> [Required action] The line with "702x481 pixels. How" through the last line of the entries: give these again exactly, and only these, without any pictures.

> [Stored data]
= = = = =

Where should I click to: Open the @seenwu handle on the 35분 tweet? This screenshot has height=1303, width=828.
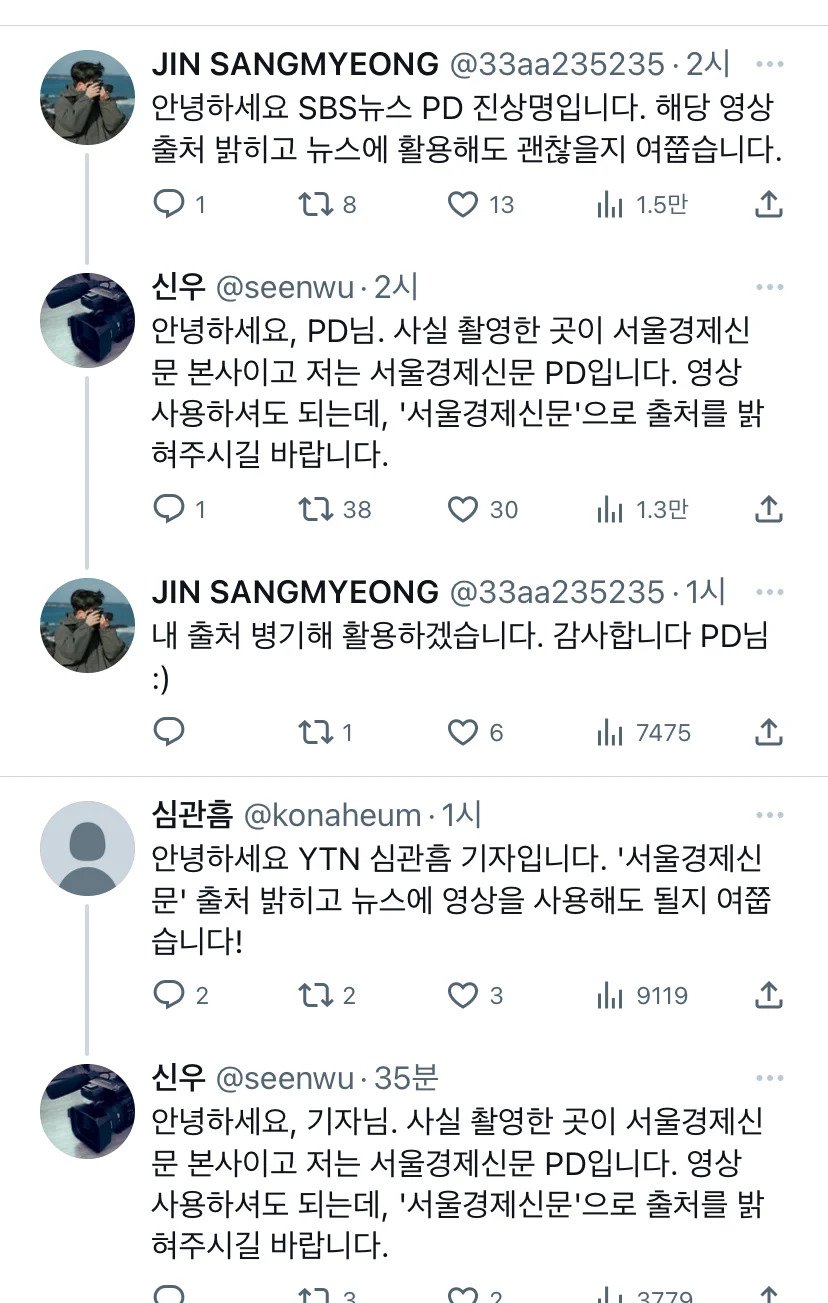(x=285, y=1078)
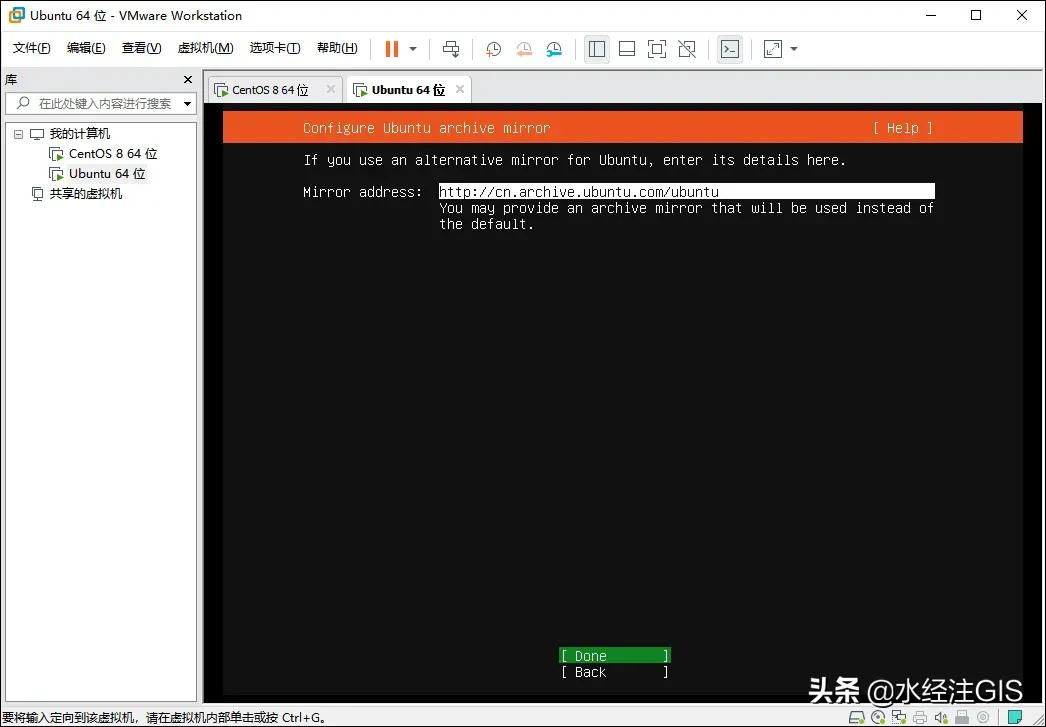Revert the VM to its snapshot
Image resolution: width=1046 pixels, height=727 pixels.
(523, 48)
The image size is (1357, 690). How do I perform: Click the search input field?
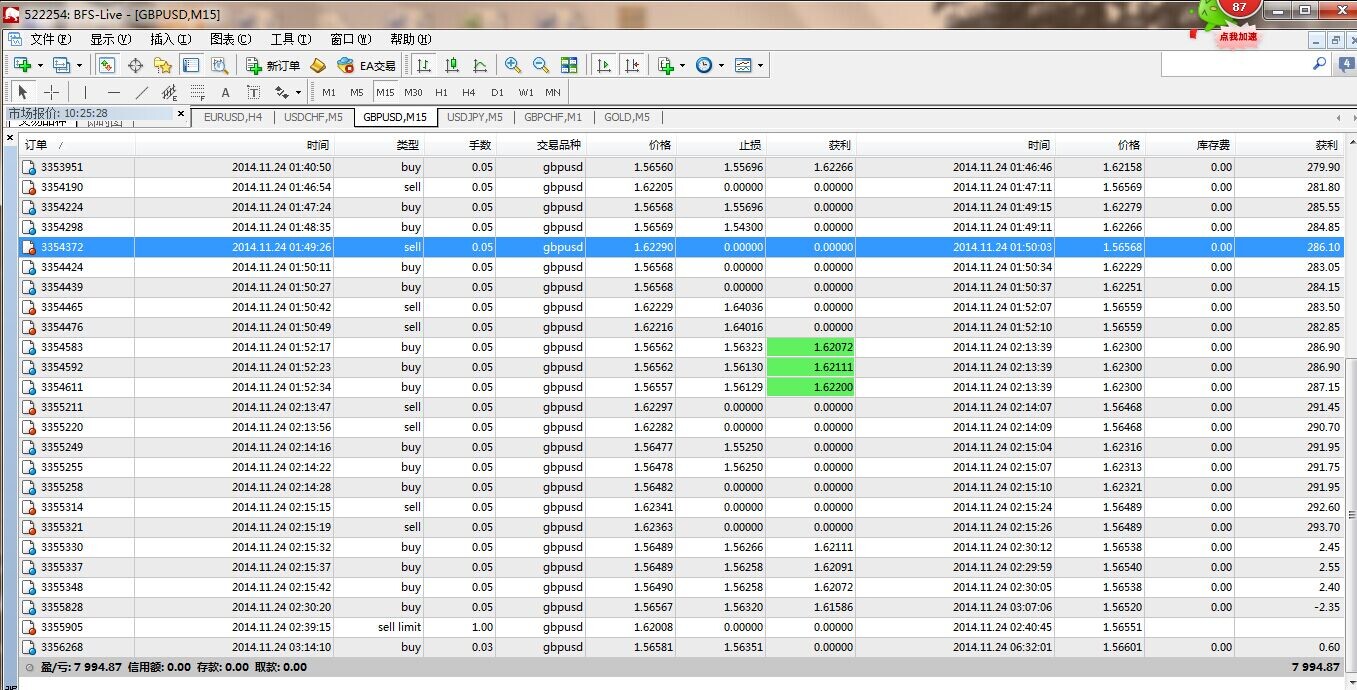[x=1235, y=64]
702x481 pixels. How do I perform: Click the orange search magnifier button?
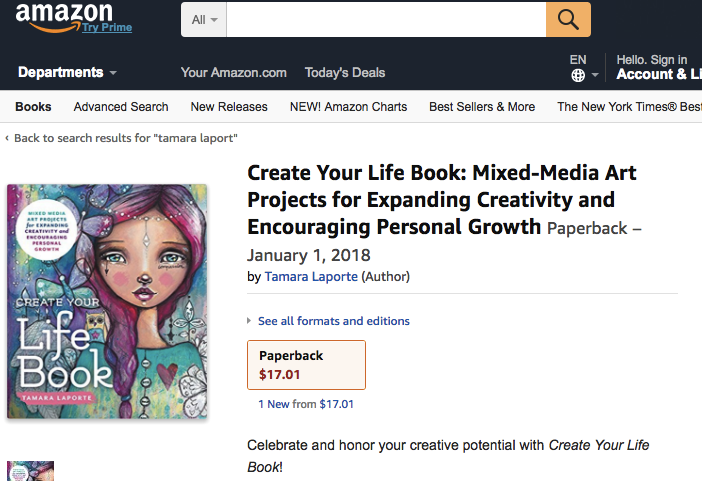tap(568, 19)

= = = = =

> [Exercise solution]
702x481 pixels. How do I perform: Click the orange search magnifier button?
tap(568, 19)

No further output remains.